Coastal enclave has a high birth rate, but UN warns that the territory could be 'uninhabitable' by 2020
The population of the Gaza Strip surpassed two million for the first time in its history, officials announced on Tuesday night.
The births of two babies on Tuesday night brought the total population of the 365km/sq coastal enclave to over two million, a statement issued by Gaza’s interior ministry said.
The two-millionth person in the Gaza Strip, a newborn named Waleed Shaat, was born on Tuesday evening.
Shortly afterwards, a girl named Lana Ayad was born, becoming the 2,000,001 person in Gaza.
The Gaza Strip - which has been under an Israeli military blockade for years - currently has a population density of over 5,100 people per sq/km.
This makes it one of the most densely populated territories in the world, just ahead of the British territory of Gibraltar.

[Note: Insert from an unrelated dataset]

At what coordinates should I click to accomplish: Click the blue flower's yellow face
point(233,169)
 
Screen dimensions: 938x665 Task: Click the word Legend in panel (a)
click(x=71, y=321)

Gaza also has one of the world’s highest birth rates, with an average of 4.4 children per woman – falling from a peak of 8.3 children per woman in 1991.
During September, authorities in Gaza registered 4,983 new births, giving an average birth rate of 166 per day, or seven infants per hour.
At current rates, the Gaza Strip’s population is estimated to reach at least 2.1 million by 2020.
The area could also be “uninhabitable” by the same date, according to a UN report issued last autumn.
The report warned that the Gaza Strip has been “ravaged” by three military operations in six years that have left development “not only hindered but reversed”.